Entries from the dataset:
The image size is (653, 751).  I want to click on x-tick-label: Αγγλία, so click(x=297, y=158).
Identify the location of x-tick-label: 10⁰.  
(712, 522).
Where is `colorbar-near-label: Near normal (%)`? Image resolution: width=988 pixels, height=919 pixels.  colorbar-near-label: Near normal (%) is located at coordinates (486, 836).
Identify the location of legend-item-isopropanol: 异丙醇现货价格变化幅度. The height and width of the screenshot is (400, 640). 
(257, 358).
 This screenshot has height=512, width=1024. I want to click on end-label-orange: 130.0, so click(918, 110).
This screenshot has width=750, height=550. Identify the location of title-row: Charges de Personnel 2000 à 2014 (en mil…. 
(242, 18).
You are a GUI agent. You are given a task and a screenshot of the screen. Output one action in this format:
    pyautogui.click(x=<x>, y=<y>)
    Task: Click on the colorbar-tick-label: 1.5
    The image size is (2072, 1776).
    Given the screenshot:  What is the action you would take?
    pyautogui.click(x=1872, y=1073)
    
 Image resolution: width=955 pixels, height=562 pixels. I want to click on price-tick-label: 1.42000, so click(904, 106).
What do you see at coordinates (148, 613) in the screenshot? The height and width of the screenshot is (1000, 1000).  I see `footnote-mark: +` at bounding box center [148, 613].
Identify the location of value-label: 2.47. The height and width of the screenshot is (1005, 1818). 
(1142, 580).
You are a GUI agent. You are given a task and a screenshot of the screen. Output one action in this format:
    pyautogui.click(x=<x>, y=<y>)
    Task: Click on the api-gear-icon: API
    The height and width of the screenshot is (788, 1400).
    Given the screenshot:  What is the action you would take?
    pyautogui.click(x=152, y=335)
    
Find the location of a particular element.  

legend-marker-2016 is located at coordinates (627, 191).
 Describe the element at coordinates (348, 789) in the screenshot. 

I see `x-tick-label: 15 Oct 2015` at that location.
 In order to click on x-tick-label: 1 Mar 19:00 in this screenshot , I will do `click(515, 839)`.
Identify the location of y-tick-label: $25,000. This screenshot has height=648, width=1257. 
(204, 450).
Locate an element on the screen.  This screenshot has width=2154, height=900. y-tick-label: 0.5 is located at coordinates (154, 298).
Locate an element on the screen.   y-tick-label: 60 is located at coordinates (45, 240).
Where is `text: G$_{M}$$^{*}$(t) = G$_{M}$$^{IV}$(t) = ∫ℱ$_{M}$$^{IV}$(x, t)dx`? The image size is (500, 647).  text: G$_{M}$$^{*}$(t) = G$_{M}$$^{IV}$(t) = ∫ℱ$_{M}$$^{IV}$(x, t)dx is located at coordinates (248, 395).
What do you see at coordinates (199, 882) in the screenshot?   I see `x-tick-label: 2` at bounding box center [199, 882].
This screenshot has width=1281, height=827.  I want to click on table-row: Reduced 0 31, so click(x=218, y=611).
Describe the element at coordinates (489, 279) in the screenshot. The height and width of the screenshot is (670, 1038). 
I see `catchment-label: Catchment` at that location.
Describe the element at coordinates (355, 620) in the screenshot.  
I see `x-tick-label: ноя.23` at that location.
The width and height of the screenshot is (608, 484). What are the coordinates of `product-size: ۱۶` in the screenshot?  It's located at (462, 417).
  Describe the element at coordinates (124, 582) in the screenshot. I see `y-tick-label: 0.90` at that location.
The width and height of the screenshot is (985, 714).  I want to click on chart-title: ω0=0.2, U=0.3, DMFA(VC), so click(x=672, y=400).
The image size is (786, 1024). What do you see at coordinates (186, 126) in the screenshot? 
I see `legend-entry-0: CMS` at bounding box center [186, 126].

## WHAT IS EXPECTED
Can you quote all of the dataset entries above word for word, keeping every line unchanged?

## TASK OUTPUT
The image size is (653, 751).  I want to click on x-tick-label: Αγγλία, so click(x=297, y=158).
Identify the location of x-tick-label: 10⁰.  
(712, 522).
Where is `colorbar-near-label: Near normal (%)`? Image resolution: width=988 pixels, height=919 pixels.  colorbar-near-label: Near normal (%) is located at coordinates (486, 836).
Identify the location of legend-item-isopropanol: 异丙醇现货价格变化幅度. The height and width of the screenshot is (400, 640). 
(257, 358).
 This screenshot has height=512, width=1024. I want to click on end-label-orange: 130.0, so click(918, 110).
This screenshot has width=750, height=550. Identify the location of title-row: Charges de Personnel 2000 à 2014 (en mil…. 
(242, 18).
You are a GUI agent. You are given a task and a screenshot of the screen. Output one action in this format:
    pyautogui.click(x=<x>, y=<y>)
    Task: Click on the colorbar-tick-label: 1.5
    The image size is (2072, 1776).
    Given the screenshot:  What is the action you would take?
    pyautogui.click(x=1872, y=1073)
    
 Image resolution: width=955 pixels, height=562 pixels. I want to click on price-tick-label: 1.42000, so click(904, 106).
What do you see at coordinates (148, 613) in the screenshot? The height and width of the screenshot is (1000, 1000).  I see `footnote-mark: +` at bounding box center [148, 613].
Identify the location of value-label: 2.47. The height and width of the screenshot is (1005, 1818). 
(1142, 580).
You are a GUI agent. You are given a task and a screenshot of the screen. Output one action in this format:
    pyautogui.click(x=<x>, y=<y>)
    Task: Click on the api-gear-icon: API
    The height and width of the screenshot is (788, 1400).
    Given the screenshot:  What is the action you would take?
    pyautogui.click(x=152, y=335)
    
Find the location of a particular element.  

legend-marker-2016 is located at coordinates (627, 191).
 Describe the element at coordinates (348, 789) in the screenshot. 

I see `x-tick-label: 15 Oct 2015` at that location.
 In order to click on x-tick-label: 1 Mar 19:00 in this screenshot , I will do `click(515, 839)`.
Identify the location of y-tick-label: $25,000. This screenshot has height=648, width=1257. 
(204, 450).
Locate an element on the screen.  This screenshot has width=2154, height=900. y-tick-label: 0.5 is located at coordinates (154, 298).
Locate an element on the screen.   y-tick-label: 60 is located at coordinates (45, 240).
Where is `text: G$_{M}$$^{*}$(t) = G$_{M}$$^{IV}$(t) = ∫ℱ$_{M}$$^{IV}$(x, t)dx`? The image size is (500, 647).  text: G$_{M}$$^{*}$(t) = G$_{M}$$^{IV}$(t) = ∫ℱ$_{M}$$^{IV}$(x, t)dx is located at coordinates (248, 395).
What do you see at coordinates (199, 882) in the screenshot?   I see `x-tick-label: 2` at bounding box center [199, 882].
This screenshot has width=1281, height=827.  I want to click on table-row: Reduced 0 31, so click(x=218, y=611).
Describe the element at coordinates (489, 279) in the screenshot. The height and width of the screenshot is (670, 1038). 
I see `catchment-label: Catchment` at that location.
Describe the element at coordinates (355, 620) in the screenshot.  
I see `x-tick-label: ноя.23` at that location.
The width and height of the screenshot is (608, 484). What are the coordinates of `product-size: ۱۶` in the screenshot?  It's located at (462, 417).
  Describe the element at coordinates (124, 582) in the screenshot. I see `y-tick-label: 0.90` at that location.
The width and height of the screenshot is (985, 714).  I want to click on chart-title: ω0=0.2, U=0.3, DMFA(VC), so click(x=672, y=400).
The image size is (786, 1024). What do you see at coordinates (186, 126) in the screenshot? 
I see `legend-entry-0: CMS` at bounding box center [186, 126].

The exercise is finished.